US streaming giant Netflix Inc ended last year with more than 230 million global subscribers, it said on Thursday, beating analysts’ expectations as hits such as Wednesday and Harry & Meghan enticed new viewers.
“2022 was a tough year, with a bumpy start but a brighter finish,” the company said in a letter announcing bumper fourth-quarter earnings.
Netflix also announced that cofounder Reed Hastings was standing down as chief executive officer, ending a 25-year leadership that saw the company grow from a rent-by-mail DVD service to an entertainment juggernaut.
Photo: AFP
Hastings ceded control of Netflix to his two longtime associates chief operating officer Greg Peters and co-chief executive officer Ted Sarandos, who has been the face of Netflix in Hollywood.
“It feels like yesterday was our IPO; we were covered in red envelopes,” Hastings said during an earnings call.
“Hopefully, some of you have held the stock for all 21 years,” he added.
Netflix became a publicly traded company in early 2002 at an opening price of US$15 a share.
Shares in the streaming television service were up nearly 7 percent to US$337.31 in after-market trades that followed release of the earnings figures.
The Netflix board has been discussing succession planning for many years, Hastings wrote in a blog post, joking that “even founders need to evolve.”
He said he would hold the new job of executive chairman, noting this was a role that tech giant founders often take, using Amazon.com Inc founder Jeff Bezos and Microsoft Corp founder Bill Gates as examples.
The changing of the guard was announced as Netflix posted added subscribers that blew past even the most optimistic expectations.
The streaming giant said it enticed 7.7 million new members in three months, bringing Netflix membership around the world to 230 million people.
Netflix praised a successful slate of new content that included horror-themed comedy Wednesday, saying the Addams Family spinoff was the company’s third-most popular series ever.
Royal tell-all documentary Harry & Meghan also scored, Netflix said, as well as Glass Onion: A Knives Out Mystery starring Daniel Craig.
“This is in stark contrast to the first half of the year. Creating the next biggest blockbuster drives subscribers,” tech and media analyst Paolo Pescatore said.

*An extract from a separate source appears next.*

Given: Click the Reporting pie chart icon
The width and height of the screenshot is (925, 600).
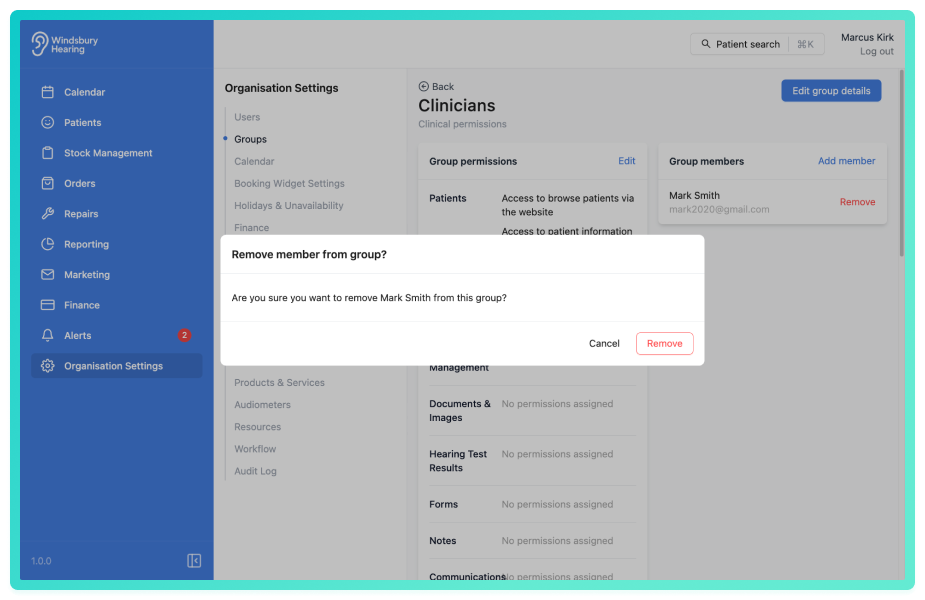Looking at the screenshot, I should pyautogui.click(x=48, y=244).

The fresh titles helped attract users to a new lower-priced “Basic with Ads” subscription, as consumers cut back on their entertainment spending amid soaring inflation and an uncertain economy.
Revenue in the October-to-December period last year, at US$7.85 billion, was in line with estimates.
Netflix insists that counting new users is no longer the most important criterion for assessing the company’s health, and that revenue should instead be the main metric.
“What may be getting lost in the mix is that some number of new subscribers — we don’t know how many — likely came in on Netflix’s ad-supported tier,” Insider Intelligence principal analyst Paul Verna said.
“That means, most likely, lower average revenue per subscriber, which is a measure Wall Street will be paying more attention to as Netflix’s ad businesses scale up,” he said.
Netflix’s goals this year include “nudging” viewers who use passwords shared by subscribers to pay their own way.
“We have high confidence in our ability to accelerate revenue throughout the course of the year as we scale ads and we launch paid sharing [of accounts],” Netflix chief financial officer Spencer Neumann said.